───── Provided information

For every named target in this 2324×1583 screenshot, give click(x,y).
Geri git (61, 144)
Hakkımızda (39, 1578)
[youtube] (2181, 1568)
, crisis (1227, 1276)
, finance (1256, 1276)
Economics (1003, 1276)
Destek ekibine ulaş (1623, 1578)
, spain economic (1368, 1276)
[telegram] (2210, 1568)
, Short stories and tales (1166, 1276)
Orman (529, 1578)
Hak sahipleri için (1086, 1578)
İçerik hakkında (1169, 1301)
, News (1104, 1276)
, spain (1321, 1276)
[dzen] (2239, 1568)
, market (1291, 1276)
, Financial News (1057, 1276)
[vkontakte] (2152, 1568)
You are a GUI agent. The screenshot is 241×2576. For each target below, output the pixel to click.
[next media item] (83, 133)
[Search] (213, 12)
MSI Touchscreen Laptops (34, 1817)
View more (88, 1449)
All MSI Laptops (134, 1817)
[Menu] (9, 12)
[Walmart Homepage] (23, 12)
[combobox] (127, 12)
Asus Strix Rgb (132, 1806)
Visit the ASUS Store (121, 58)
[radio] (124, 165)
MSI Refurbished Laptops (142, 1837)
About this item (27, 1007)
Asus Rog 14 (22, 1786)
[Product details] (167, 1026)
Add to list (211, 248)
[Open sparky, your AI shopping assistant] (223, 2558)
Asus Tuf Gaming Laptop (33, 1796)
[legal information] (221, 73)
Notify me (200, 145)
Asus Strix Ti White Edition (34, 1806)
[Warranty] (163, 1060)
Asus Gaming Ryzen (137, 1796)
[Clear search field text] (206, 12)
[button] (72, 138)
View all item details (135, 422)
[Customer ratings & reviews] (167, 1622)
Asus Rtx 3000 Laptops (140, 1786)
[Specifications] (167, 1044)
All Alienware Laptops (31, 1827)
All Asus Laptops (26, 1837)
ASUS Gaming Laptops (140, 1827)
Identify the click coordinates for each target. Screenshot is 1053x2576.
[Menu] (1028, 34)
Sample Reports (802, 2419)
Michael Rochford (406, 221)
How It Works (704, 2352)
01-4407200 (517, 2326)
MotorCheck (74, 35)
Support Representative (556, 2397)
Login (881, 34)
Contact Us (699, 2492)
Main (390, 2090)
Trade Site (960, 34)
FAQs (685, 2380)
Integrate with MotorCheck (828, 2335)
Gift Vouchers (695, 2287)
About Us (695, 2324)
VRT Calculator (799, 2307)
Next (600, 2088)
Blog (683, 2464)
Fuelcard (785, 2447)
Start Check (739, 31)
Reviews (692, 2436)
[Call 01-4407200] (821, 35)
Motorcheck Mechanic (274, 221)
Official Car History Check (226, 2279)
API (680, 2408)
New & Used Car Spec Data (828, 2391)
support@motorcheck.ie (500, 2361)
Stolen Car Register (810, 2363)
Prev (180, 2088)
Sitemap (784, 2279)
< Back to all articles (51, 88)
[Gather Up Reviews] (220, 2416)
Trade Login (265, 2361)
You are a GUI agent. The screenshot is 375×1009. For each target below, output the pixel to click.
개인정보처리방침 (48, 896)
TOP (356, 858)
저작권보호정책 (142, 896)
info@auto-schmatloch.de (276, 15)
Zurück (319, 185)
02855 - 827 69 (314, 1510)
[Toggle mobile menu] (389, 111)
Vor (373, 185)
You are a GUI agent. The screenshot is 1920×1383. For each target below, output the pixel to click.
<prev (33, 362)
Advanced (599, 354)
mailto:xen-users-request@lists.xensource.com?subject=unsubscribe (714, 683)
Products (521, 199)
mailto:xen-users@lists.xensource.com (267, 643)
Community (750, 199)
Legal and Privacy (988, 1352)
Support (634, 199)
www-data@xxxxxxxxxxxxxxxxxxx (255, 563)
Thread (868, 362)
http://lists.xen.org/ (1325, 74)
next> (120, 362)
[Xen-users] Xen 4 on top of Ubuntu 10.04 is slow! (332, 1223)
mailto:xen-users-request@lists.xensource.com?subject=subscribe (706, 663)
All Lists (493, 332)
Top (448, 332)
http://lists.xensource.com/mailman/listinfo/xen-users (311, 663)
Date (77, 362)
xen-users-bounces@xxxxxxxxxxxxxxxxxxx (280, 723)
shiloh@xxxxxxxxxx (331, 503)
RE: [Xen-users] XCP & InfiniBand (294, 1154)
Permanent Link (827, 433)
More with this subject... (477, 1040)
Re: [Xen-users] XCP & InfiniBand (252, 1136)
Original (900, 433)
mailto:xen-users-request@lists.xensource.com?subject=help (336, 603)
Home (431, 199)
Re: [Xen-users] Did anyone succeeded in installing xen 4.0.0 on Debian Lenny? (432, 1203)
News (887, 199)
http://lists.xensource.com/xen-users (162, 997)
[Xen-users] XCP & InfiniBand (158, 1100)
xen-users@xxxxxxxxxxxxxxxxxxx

──────────

Exercise: Please set down again, word for word, only the lines from the start of the entries through the line with "spain (1321, 1276)", both ends included.

Response to this exercise:
For every named target in this 2324×1583 screenshot, give click(x,y).
Geri git (61, 144)
Hakkımızda (39, 1578)
[youtube] (2181, 1568)
, crisis (1227, 1276)
, finance (1256, 1276)
Economics (1003, 1276)
Destek ekibine ulaş (1623, 1578)
, spain economic (1368, 1276)
[telegram] (2210, 1568)
, Short stories and tales (1166, 1276)
Orman (529, 1578)
Hak sahipleri için (1086, 1578)
İçerik hakkında (1169, 1301)
, News (1104, 1276)
, spain (1321, 1276)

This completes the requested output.